[Validation of the French version of the Body Shape Questionnaire]

A Rousseau, A Knotter, P Barbe, Rm Raich, H Chabrol
L'Encéphale 2005, 31 (2): 162-73

UNLABELLED: In today's societies, pressures from the idea of thinness are omnipresent and lead to a corporal dissatisfaction with an excessive preoccupation of the body's image. It seems important to have, in France, a device that can evaluate the corporal dissatisfaction degree, for the reason that the troubles of the body's image is a common diagnostical category to the anorexia and bulimia (DSM IV, 1994). Cooper et al. (1987) have developed one-dimensional questionnaire of 34 items in order to measure the worries towards the weight and the shape of the body, called the "Body Shape Questionnaire" (BSQ). Its concurrent validity has been shown with the using of the corporal dissatisfaction under-scale of the Eating Disorders Inventory (EDI; Garner et Olmsted, 1984) and the using of the diagnostical questionnaire: Eating Attitude Test (EAT; Garner et Garfinkel, 1979). The BSQ gives us a way to explore the role of extreme worries towards the body's apparence in the development, the keeping and the treatment of eating disorders. From this point the BSQ is a tool widely used on an international level in researches on the eating disorders. It has been validited in Spain and in Germany whereas it has not been yet subject to a validation in France. For this reason, we proposed to use the BSQ on the french population.

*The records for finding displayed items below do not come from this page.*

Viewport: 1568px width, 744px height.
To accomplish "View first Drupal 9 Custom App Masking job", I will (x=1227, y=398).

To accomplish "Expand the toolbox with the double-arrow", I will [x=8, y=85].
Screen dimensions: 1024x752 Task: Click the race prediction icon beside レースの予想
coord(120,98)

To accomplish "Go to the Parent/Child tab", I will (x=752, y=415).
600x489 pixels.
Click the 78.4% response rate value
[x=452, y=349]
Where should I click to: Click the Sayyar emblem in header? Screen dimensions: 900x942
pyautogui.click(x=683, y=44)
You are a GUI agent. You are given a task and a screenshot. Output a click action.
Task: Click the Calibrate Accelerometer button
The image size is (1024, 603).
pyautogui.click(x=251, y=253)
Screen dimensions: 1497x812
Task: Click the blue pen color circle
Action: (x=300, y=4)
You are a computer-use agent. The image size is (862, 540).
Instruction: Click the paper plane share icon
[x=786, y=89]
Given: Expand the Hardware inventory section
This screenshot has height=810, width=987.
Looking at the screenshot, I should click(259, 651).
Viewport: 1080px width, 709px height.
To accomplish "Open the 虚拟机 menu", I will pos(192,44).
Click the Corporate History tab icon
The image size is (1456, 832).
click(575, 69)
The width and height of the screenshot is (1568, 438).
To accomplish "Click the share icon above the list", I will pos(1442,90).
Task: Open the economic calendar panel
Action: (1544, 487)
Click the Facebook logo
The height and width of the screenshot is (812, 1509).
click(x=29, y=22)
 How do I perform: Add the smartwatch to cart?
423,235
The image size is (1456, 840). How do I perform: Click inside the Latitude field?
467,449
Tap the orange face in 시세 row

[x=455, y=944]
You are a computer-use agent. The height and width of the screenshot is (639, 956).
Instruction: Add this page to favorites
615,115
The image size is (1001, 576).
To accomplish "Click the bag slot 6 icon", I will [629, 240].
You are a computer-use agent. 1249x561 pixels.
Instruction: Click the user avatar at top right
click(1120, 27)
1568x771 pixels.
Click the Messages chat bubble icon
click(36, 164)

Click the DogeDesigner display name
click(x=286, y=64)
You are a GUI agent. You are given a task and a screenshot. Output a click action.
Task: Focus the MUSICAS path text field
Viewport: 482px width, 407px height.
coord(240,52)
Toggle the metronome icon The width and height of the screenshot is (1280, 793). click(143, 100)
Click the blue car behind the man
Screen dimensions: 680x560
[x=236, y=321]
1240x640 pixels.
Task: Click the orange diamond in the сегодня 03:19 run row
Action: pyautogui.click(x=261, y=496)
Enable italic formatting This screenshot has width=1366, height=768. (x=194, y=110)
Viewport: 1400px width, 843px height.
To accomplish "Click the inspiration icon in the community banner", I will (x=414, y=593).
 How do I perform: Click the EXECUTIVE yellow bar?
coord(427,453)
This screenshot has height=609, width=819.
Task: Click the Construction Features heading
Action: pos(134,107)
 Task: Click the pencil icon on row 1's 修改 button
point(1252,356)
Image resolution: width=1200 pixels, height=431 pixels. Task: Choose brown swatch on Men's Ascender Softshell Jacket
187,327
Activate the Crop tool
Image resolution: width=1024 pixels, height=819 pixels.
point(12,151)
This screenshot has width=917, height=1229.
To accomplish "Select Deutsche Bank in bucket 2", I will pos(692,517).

METHODOLOGY: The sample is made of 242 university girl students. The average age is 20.7 years old with an standard deviation of 2.26. The size and the weight helped us to calculate the Body Mass Index (BMI) which is in fact the weight divided by the size squared. The average BMI is 21.06 kg/m2 +/- 2.87. Regarding the evaluating devices, the BSQ is presented as a scale of 34 items marked by 6 different points: 1 never, 2 barely, 3 sometimes, 4 often, 5 very often, 6 always. After getting the authorization form the authors to respect during these kinds of procedures, we have started validation. The corporal dissatisfaction under-scale of Eating Disorder Inventory (EDI, Garner et al., 1991) is made of 9 items and has a scale of 6 points going from "never" to "always". In order to evaluate the accuracy of the Body Shape Questionnaire (BSQ) in France, we made a test/retest. The concurrent validity of the BSQ has been evaluated by the EDI. The 242 subjects have been asked to fill in both questionnaires during the test and the re-test (4 weeks after the test). We have evaluated the accuracy of the BSQ with the calculation of the constancy test/retest (Pearson's r) and the measure of the internal consistency (Cronbach's alpha). Then, we tested the validity regarding an external criteria. The validation procedure is based here on an examination of the correlations between the tests results (BSQ) and another measure taken as criteria (EDI). The solutions proposed by the factorial exploratory analysis have been tested by confirmatory analysis using the 2 index of adjustment: the GFI ("Goodness of Fit Index") and the CFI (Comparative Index of Bentler) which, greater than 0.85, shows a satisfying adjustment and the RMC (redidue) which has to be less than 0.10 for a satisfying adjustment. Finally, inferential statistical analysis have studied the relations between the weight's category and the total result at the BSQ and the results of the factors sprung from factorial analysis.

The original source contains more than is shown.